Scaling a FinTech Media Platform from 200K to 3M+ Monthly Visitors


A 2.5-year engagement where I built a 30-person organic growth department from scratch, scaled monthly revenue from $3K to a $4M peak, and pioneered AEO strategy across the property before the category had a name.
Context
A FinTech media platform brought me on as acting Head of SEO in late 2023. The site had real traffic (200K monthly visitors) but monetization was broken — $3,000 in monthly revenue against a property that had the audience to generate orders of magnitude more. The organic growth function didn’t exist as a department. There was no shared tooling, no attribution framework, no cross-functional alignment between editorial and engineering, and no strategy for the emerging shift to AI-driven search.
Challenge
Three problems, layered:
- Revenue was under-indexed to audience. The site had traffic but wasn’t capturing commercial intent efficiently.
- The operating model wasn’t built for scale. Growth depended on individual heroics, not systems.

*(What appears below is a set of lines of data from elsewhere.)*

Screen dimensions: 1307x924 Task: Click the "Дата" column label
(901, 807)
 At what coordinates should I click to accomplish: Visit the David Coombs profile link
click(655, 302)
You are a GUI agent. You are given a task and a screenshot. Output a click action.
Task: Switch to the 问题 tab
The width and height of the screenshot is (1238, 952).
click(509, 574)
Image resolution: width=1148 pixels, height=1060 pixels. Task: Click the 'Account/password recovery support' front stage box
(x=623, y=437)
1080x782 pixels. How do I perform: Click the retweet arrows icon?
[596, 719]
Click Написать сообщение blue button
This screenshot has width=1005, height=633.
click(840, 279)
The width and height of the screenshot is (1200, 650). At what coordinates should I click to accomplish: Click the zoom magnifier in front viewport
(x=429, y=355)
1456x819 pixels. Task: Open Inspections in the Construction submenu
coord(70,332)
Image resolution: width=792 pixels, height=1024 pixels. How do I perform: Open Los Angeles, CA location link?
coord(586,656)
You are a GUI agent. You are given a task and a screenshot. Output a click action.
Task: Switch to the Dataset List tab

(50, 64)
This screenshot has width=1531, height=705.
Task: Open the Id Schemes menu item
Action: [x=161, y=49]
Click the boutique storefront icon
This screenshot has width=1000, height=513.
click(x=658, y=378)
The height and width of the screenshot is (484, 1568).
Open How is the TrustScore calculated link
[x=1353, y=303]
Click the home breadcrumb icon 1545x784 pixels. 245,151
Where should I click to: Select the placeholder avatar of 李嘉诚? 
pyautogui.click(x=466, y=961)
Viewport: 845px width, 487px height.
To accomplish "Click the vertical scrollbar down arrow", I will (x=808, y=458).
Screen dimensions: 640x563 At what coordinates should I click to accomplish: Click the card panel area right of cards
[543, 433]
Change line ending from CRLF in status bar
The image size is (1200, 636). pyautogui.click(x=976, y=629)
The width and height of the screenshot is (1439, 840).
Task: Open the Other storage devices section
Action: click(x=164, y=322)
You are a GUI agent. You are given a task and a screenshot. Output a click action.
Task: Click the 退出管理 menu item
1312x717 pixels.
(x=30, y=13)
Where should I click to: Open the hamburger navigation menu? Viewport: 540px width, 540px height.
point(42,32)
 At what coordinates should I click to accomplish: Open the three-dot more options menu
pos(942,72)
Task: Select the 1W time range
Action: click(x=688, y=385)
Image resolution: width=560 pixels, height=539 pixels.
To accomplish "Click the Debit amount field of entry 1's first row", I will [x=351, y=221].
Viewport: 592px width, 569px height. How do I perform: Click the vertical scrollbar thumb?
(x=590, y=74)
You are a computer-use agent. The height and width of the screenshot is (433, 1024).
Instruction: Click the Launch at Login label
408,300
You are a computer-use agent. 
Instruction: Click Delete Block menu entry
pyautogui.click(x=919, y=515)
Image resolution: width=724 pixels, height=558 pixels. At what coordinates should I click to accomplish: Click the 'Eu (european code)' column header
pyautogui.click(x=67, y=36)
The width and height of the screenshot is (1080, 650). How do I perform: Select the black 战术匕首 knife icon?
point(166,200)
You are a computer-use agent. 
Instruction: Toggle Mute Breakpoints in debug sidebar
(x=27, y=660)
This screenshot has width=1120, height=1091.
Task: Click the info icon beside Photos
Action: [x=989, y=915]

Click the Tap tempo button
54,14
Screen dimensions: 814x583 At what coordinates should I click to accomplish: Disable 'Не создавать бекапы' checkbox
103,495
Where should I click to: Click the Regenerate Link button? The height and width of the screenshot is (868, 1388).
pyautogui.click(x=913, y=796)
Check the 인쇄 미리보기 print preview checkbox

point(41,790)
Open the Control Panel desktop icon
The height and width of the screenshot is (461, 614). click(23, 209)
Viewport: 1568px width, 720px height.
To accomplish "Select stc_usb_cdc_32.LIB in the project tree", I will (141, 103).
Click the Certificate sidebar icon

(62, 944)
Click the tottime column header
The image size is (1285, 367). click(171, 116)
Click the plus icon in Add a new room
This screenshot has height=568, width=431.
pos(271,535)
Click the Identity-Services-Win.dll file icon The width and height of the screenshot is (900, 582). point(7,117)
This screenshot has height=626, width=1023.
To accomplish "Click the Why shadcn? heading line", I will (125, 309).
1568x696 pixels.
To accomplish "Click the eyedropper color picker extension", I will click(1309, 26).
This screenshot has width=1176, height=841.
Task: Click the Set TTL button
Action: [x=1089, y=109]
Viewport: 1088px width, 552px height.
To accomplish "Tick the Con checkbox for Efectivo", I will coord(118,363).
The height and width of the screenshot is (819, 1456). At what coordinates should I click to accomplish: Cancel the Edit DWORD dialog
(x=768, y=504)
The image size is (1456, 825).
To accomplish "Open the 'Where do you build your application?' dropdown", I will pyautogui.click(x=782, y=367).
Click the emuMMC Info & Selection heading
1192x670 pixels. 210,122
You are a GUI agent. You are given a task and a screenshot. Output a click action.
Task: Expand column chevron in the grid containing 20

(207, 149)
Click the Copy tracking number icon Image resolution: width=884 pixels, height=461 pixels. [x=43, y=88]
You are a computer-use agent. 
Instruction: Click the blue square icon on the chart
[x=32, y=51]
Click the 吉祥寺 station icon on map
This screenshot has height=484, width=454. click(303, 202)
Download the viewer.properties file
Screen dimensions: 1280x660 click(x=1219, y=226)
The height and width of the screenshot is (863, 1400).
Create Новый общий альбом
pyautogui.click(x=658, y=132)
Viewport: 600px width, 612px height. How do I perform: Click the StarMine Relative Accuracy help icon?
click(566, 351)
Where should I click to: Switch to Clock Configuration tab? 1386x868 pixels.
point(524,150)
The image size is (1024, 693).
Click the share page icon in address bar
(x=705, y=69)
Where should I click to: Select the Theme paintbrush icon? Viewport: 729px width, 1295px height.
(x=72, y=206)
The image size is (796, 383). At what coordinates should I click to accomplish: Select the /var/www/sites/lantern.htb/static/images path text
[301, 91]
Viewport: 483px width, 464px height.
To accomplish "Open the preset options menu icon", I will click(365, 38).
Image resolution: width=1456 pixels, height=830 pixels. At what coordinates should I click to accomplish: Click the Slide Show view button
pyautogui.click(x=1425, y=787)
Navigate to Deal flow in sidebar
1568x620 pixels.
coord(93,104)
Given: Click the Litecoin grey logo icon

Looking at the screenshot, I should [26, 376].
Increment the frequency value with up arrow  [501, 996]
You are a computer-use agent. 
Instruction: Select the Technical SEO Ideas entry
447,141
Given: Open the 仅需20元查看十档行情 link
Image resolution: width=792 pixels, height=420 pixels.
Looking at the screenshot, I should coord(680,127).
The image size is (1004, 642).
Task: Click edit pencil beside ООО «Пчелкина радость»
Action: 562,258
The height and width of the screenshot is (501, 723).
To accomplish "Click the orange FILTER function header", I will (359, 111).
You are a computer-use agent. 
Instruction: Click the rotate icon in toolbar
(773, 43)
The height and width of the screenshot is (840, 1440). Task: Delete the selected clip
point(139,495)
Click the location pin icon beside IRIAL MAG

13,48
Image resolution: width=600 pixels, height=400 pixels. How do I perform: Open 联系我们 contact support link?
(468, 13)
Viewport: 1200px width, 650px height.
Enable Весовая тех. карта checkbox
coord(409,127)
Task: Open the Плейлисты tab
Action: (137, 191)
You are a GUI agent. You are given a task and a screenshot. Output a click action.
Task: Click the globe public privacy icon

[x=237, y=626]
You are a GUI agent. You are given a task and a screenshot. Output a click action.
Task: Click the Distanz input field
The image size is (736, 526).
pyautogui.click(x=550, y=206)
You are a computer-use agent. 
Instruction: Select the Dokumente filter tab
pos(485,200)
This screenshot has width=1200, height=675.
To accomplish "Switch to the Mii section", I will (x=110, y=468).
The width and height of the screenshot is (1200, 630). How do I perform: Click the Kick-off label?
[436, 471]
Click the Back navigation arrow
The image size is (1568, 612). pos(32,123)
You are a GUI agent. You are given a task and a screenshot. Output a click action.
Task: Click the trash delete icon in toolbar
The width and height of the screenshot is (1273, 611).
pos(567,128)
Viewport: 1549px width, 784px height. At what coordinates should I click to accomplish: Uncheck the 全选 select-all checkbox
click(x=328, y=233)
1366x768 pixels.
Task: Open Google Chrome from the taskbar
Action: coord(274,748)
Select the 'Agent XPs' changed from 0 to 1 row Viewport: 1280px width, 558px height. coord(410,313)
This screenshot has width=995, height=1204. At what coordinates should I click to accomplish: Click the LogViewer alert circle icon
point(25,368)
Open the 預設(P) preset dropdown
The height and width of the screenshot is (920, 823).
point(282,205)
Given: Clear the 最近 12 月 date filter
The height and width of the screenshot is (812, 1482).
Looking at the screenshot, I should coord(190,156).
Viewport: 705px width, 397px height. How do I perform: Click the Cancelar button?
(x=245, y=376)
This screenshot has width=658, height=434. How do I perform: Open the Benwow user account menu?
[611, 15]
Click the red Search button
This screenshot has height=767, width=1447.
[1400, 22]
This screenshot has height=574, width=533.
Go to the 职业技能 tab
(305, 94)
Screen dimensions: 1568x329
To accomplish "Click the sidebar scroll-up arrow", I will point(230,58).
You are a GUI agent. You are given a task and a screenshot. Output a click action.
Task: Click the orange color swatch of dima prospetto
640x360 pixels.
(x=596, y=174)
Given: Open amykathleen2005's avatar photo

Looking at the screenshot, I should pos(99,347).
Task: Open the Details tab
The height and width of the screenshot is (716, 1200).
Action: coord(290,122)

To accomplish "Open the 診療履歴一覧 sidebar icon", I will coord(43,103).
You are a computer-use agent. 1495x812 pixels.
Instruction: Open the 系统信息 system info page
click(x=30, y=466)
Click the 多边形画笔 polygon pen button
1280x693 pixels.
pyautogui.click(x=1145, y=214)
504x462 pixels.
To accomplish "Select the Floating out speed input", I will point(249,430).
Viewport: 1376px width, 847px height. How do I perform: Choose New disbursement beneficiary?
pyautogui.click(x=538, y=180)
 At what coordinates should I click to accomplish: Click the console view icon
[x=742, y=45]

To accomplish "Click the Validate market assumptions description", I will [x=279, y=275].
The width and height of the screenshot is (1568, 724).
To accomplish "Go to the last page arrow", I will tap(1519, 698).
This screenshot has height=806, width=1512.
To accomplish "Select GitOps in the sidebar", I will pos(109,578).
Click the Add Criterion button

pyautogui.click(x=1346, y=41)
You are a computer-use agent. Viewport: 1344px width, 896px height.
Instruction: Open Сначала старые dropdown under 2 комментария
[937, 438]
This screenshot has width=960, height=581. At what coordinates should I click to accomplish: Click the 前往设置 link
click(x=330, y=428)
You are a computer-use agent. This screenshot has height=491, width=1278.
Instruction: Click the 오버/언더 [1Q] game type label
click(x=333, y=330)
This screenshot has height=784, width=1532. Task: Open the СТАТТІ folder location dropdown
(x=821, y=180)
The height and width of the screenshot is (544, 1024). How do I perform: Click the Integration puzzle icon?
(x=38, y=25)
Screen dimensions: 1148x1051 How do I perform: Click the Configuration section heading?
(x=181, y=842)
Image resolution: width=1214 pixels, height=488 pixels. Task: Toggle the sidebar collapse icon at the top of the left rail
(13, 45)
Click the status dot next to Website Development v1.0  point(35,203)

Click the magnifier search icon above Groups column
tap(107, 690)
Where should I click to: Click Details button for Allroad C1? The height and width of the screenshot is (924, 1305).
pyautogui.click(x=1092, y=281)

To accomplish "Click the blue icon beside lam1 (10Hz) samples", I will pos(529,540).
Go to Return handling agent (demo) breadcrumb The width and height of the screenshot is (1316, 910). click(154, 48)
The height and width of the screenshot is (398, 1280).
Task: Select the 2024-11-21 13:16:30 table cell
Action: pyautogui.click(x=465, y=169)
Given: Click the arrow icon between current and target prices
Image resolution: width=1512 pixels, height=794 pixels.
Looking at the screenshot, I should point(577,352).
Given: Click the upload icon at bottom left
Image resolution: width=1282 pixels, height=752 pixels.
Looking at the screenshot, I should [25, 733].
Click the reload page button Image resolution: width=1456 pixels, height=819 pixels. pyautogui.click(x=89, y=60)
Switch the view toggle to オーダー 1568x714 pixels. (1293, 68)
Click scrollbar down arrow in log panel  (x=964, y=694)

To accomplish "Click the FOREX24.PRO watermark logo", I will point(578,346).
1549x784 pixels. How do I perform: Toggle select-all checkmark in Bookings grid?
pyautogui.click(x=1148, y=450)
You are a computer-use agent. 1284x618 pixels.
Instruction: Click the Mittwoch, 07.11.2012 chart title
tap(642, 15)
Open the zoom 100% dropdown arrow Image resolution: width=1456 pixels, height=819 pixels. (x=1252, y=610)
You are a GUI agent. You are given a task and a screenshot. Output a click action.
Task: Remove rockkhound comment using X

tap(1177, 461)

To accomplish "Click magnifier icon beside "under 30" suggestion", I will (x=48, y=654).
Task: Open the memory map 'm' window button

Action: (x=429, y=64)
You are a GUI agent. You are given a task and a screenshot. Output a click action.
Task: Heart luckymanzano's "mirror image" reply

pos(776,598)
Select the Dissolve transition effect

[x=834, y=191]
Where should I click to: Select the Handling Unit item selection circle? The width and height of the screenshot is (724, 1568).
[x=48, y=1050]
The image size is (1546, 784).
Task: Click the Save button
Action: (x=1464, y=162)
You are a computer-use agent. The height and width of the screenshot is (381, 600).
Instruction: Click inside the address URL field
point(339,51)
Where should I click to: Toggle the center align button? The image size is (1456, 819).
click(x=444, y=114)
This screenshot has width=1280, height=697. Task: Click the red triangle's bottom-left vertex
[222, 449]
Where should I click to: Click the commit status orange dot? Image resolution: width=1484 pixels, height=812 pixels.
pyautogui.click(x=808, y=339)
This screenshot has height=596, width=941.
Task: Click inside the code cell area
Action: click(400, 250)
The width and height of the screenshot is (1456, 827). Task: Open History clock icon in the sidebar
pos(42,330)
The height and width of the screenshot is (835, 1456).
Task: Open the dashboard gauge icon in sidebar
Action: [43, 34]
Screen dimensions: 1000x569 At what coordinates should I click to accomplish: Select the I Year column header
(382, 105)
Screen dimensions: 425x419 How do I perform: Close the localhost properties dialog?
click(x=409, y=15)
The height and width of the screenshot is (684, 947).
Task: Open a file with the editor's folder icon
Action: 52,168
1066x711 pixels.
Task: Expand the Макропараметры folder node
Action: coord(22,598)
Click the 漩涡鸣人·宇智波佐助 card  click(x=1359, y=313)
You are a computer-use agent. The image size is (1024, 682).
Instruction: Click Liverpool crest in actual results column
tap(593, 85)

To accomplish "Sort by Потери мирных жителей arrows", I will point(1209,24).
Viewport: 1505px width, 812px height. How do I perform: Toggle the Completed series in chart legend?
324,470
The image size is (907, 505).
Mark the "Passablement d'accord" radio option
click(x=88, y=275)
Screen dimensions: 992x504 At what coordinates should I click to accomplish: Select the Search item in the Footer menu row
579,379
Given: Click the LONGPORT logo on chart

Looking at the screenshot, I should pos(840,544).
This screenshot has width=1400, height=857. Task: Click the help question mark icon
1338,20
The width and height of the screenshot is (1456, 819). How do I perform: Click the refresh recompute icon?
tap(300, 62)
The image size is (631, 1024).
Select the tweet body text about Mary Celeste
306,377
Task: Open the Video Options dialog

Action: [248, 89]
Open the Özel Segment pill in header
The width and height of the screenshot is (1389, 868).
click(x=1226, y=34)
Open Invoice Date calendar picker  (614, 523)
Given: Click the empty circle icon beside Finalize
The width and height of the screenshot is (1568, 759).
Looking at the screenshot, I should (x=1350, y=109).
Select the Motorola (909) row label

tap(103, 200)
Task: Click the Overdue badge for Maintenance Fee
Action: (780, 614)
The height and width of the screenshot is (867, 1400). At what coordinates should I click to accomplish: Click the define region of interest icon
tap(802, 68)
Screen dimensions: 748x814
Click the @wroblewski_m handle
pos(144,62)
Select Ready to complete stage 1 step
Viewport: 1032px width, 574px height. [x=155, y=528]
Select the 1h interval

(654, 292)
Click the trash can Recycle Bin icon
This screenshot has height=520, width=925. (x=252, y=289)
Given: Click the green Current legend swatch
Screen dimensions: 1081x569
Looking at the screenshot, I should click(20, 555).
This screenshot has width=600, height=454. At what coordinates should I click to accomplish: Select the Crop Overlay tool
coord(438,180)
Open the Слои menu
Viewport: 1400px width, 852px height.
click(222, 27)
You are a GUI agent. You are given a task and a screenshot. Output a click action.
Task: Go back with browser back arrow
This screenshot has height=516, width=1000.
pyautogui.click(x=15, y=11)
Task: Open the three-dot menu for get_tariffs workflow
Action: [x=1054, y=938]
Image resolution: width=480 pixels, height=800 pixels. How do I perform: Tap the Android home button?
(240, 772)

- The search landscape was shifting. Traditional SEO was beginning to share share-of-voice with AI Overviews, Perplexity, ChatGPT, and similar answer engines. No one in the industry had a clear playbook yet.
Strategy
I organized the work into five parallel tracks:
1. Build the team as a system, not a hiring plan
Instead of hiring SEO specialists one at a time, I designed the department as five interconnected functions: Engineering, Editorial, Design, Social Media, and a small Analytics function that served all four. Each function had clear ownership, clear KPIs, and clear interfaces with the others. By the time the team reached 30 people, it operated more like a product organization than a marketing team.
2. Pioneer AEO and GEO strategy
I aligned the technical infrastructure with how AI discovery patterns actually work — entity recognition, structured data, extractable content, and source authority signals. The site became one of the first in its vertical to systematically optimize for SGE, Perplexity, Gemini, and ChatGPT. AI citations increased 25% month-over-month through the engagement.
3. Build the data infrastructure before scaling content
Before publishing at scale, we built the measurement and attribution layer. I partnered with Data Engineering to build custom Looker dashboards that improved attribution accuracy by 30% for affiliate click and conversion tracking. This let us make content investment decisions based on expected revenue, not guesswork.
4. Use AI operationally, not experimentally
I architected an agentic content planning pipeline using Claude Code that automated the research-to-brief workflow, increasing content production velocity by 40% while maintaining a 95% source accuracy rate before human-in-the-loop editorial review. I also built a scalable OpenAI-powered data auditing pipeline that improved audit efficiency by 65% and reduced manual review cycles.
Separately, I led the development of a centralized data-driven templating system that synchronized real-time financial market data across thousands of pages, using conditional logic to automate narrative accuracy. This reduced editorial maintenance by 80% while ensuring 100% factual consistency across the domain.
5. Restore brand integrity
The property inherited four active Google Manual Actions from legacy content and link strategies. I led the remediation: overhauling affected content, enforcing E-E-A-T standards across the domain, and coordinating reconsideration requests. All four manual actions were resolved, with 100% of lost domain authority restored within an average of six months.
Results
Over 2.5 years:
- Monthly traffic: 200K → 3M+
- Monthly revenue: $3K → $4M peak, $2M/mo average
- AI citations: 25% increase month-over-month across AI Overviews, Perplexity, Gemini, and ChatGPT
- Rich snippet CTR: +18% through structured data implementation and dynamic widget deployment
- Attribution accuracy: +30% for AI-influenced engagement and affiliate conversion tracking
- Content production velocity: +40% via agentic content pipelines
- Audit efficiency: +65% via OpenAI-powered automation
- Editorial maintenance: –80% via dynamic data-driven templating
- Revenue per user: +22% via CRO and A/B testing frameworks
- Google Manual Actions: 4 resolved, 100% of lost domain authority restored
What I’d Do Differently
If I started the engagement today, I would invest in AEO-specific measurement infrastructure earlier. When we started, there were no mature tools for tracking AI citation share or LLM response inclusion. We built internal tracking manually. If I were doing this from scratch now, I’d formalize that measurement layer in month one, not month twelve — it would have let us optimize for LLM visibility a year sooner.